I know, I know…it’s been a long time…but lots of strange and difficult stuff has been happening in my life…and it all has been very stress inducing. And then to add to the stress…the election happened. Please see Alexander Technique teacher Mark Josefsberg’s excellent blog post on the Alexander Technique and the election here. The combination of  dealing with challenges in my personal life, and then being slammed by the election had me reeling.

Another autumn of my peripatetic Alexander Technique teacher training journey has ended. Another autumn for me these years seems to bring another fresh new medical emergency. This time I had big fight with a door frame. I lost. I dislocated and fractured my little right toe. It is so mind blowing how a fracture in such a tiny bone can wreak such havoc. This accident forced me to stop. No work nor training for awhile…then slowly I started up again…while still wearing a surgical shoe and taping my fourth and fifth toes together. My punishment: having to wear an ugly shoe. Now I’m back in some right shoes again. Phew. But still healing. I guess when I’m able to wear heels to dance some tango I’ll consider myself all better.

Let me tell you, wearing one surgical shoe and one regular shoe for ten weeks does mess you up. However I did find that I was really paying assiduous attention to my use as I was walking. So that was a plus. And now, on the advice of my podiatrist, I wear clogs in the house.

While in the middle of the broken toe recuperation something stunning happened to me in training. I have written before about being born with severe, genetic hip dysplasia. My trainer had a felicitous brainstorm: one day in class she tied a sash tightly right above the crease of my hips, making me an improvised sacroiliac belt. The backstory of this occurrence is that one of my co-trainees uses such a belt but for different reasons. My co-trainee has EDS…Ehlers-Danlos Syndrome…and this is one of the devices she uses to assist her. My trainer put two and two together, et voilà…my life changed.
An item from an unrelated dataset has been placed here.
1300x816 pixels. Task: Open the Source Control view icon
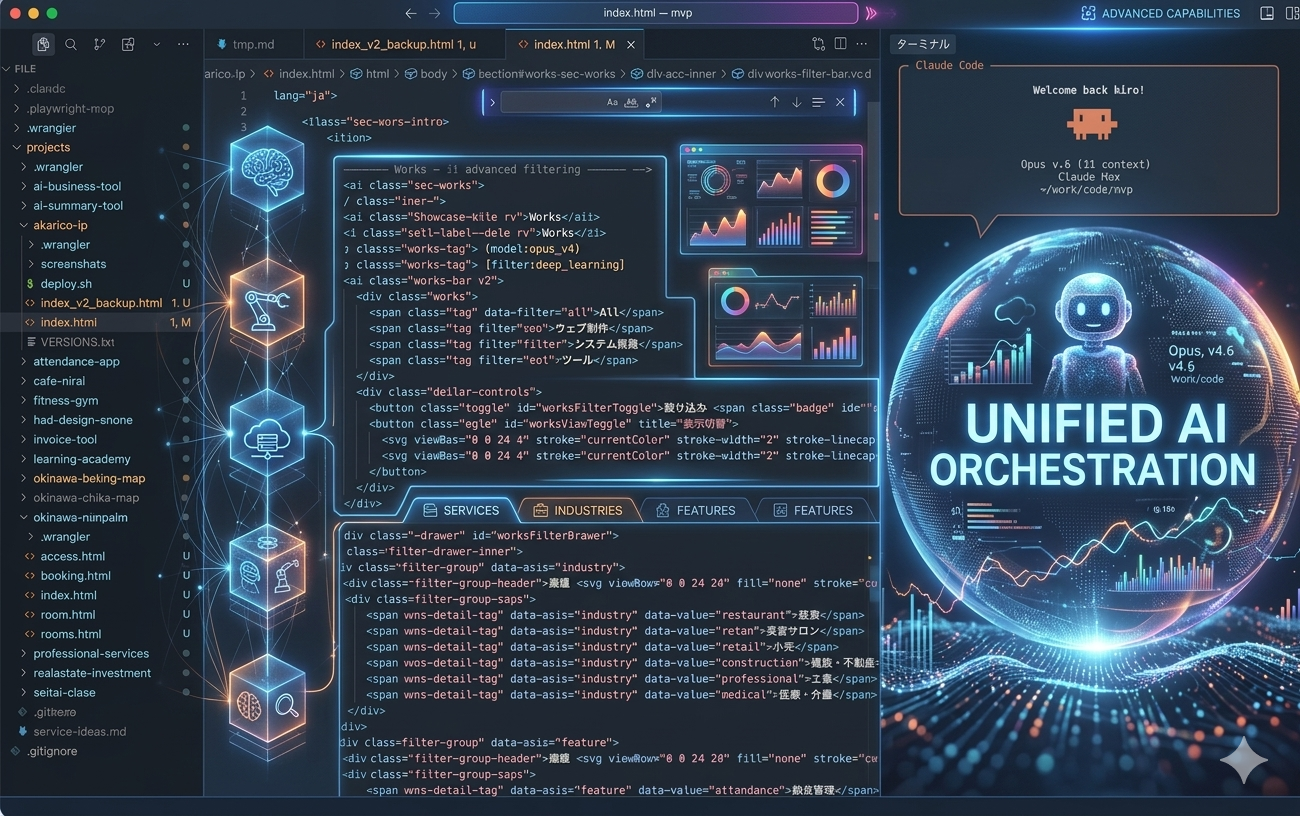tap(99, 44)
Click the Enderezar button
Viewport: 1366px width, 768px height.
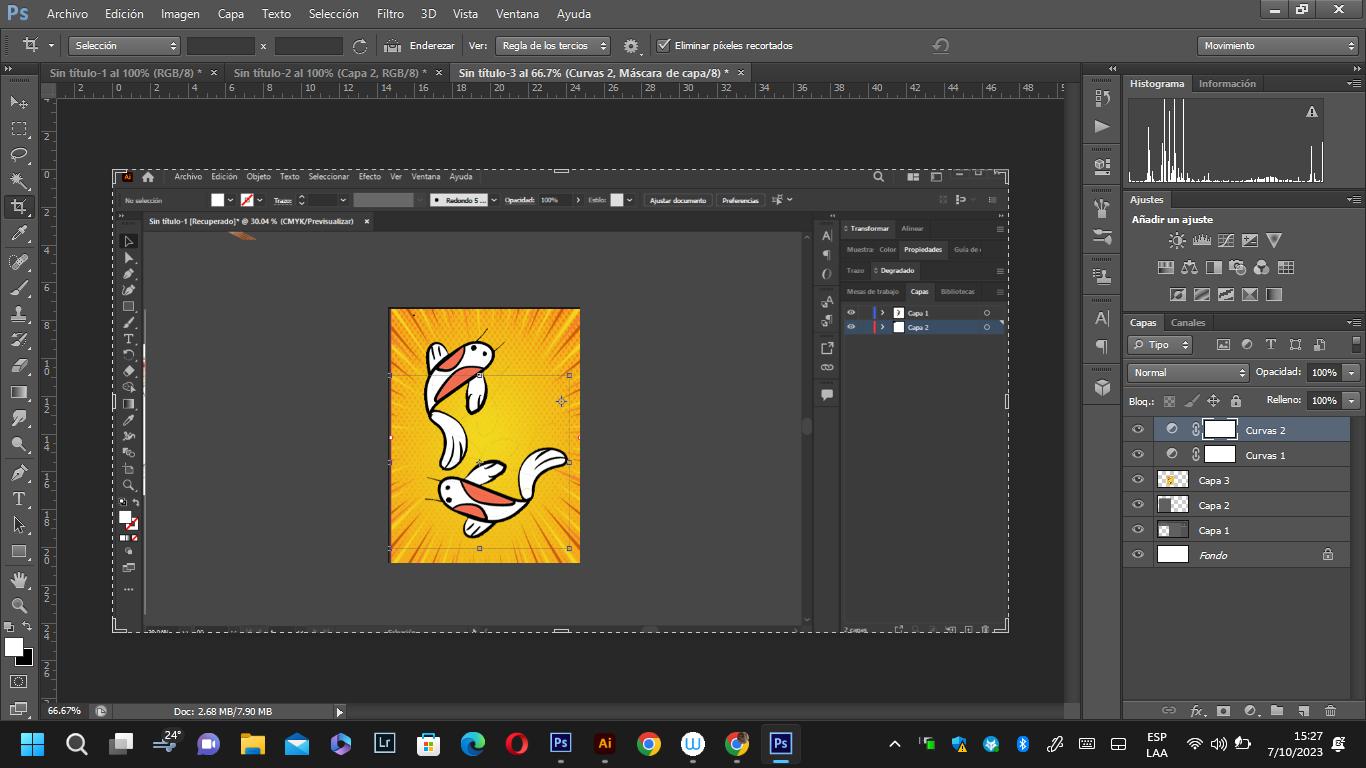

With the makeshift belt on, Instantly my whole body changed. The stability of my hips allowed my neck to lengthen.  And my arms and shoulders released. I had more stability. I had more rotation in my hips when I walked. I had better balance. I had a midline. After that class I went home and ordered a real sacroiliac belt.

I wear the belt often. It provides me with a stability that I have never had ever before. And I find that when I don’t or can’t wear it, I innately mimic the use I have with it. So it is not a necessary crutch. Who would ever think that such a seemingly simple device would have such major ramifications?

Wearing the sacroiliac belt has been a great learning-about-my-body tool for me. I guess my hips have never been well in the sockets. The belt kind of mimics the big black brace I had to wear for the first two years plus of my life. It nudges my hips back in place. I’m now aware of my body in ways that I never had been. When I first started wearing it I felt that I was in proprioception overload. I wish I could describe better just how utterly important this all is for me!

So in this penultimate phase of my seemingly never-ending teacher training I experienced a great high while dealing with many lows. It’s January of 2017 and I was supposed to have certified by now. Does every trainee have a drama laden journey? Or just some of us trainees? Well…whatever…it is what it is. Here’s a quote that I came across recently: “We must be willing to let go of the life we have planned, so as to have the life that is waiting for us.” E.M. Forster. Great advice on every front, right? One must role with the punches. Dealing with ambiguity here…

 

Low light selfie with sacroiliac belt...

Modeling the sacroiliac belt…

6 Responses to “January of 2017”

  1. Mark Josefsberg

    Another great post, Rena. Cool news about the belt! I think all this will help you to be even a better teacher!
    Mark

    Reply
  2. Rena

    Thanks so much Mark! So grateful for your encouragement! And thank you for your wonderful blog post!

    Reply
  3. robbinlmarcus

    Wow, Rena, that’s awesome! I’m so glad you found a tool that can help you sense things so well – and, that it’s exactly that – a tool instead of a “life accessory!”